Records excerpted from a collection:
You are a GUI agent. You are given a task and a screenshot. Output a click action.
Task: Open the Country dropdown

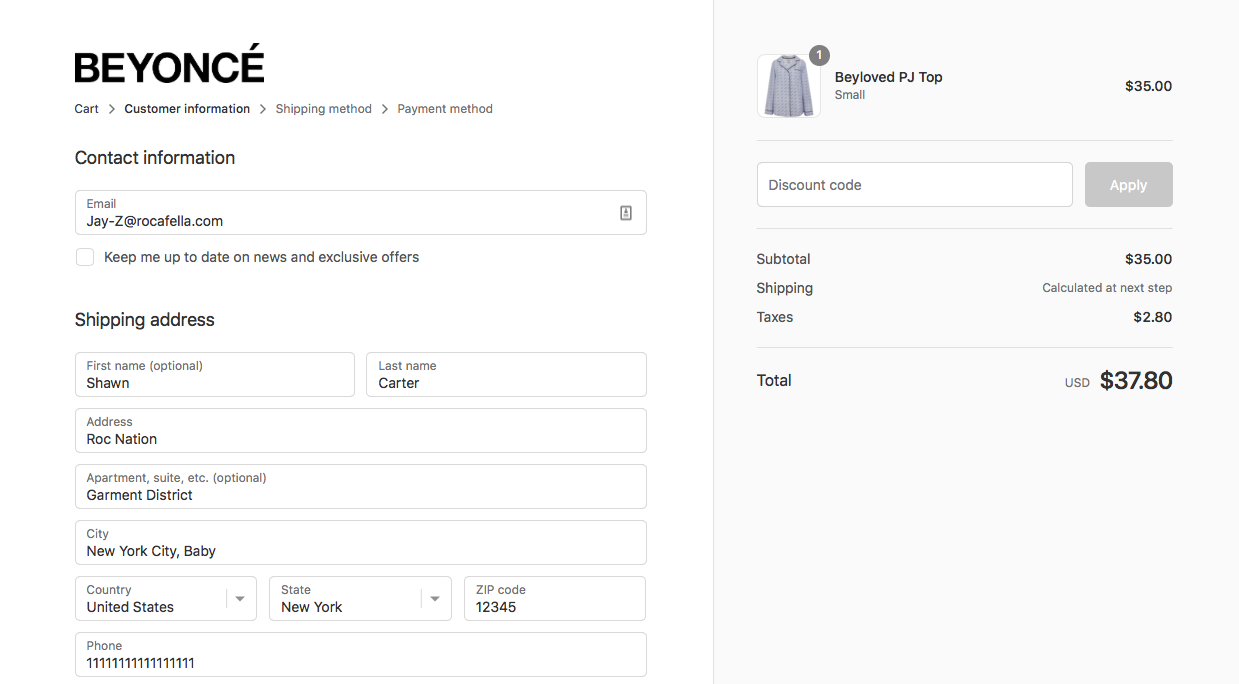point(166,599)
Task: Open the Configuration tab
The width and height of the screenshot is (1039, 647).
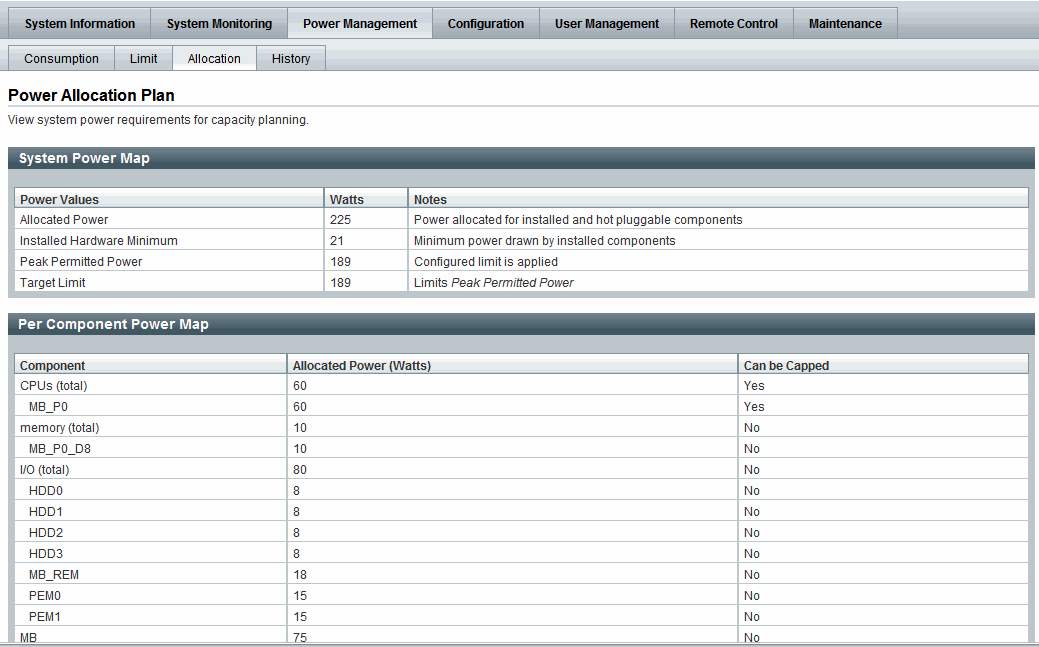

What the task asks: Transcribe the records above exactly, without images.

Task response:
You are a GUI agent. You are given a task and a screenshot. Output a click action.
Task: Open the Country dropdown

point(166,599)
Task: Open the Configuration tab
The width and height of the screenshot is (1039, 647).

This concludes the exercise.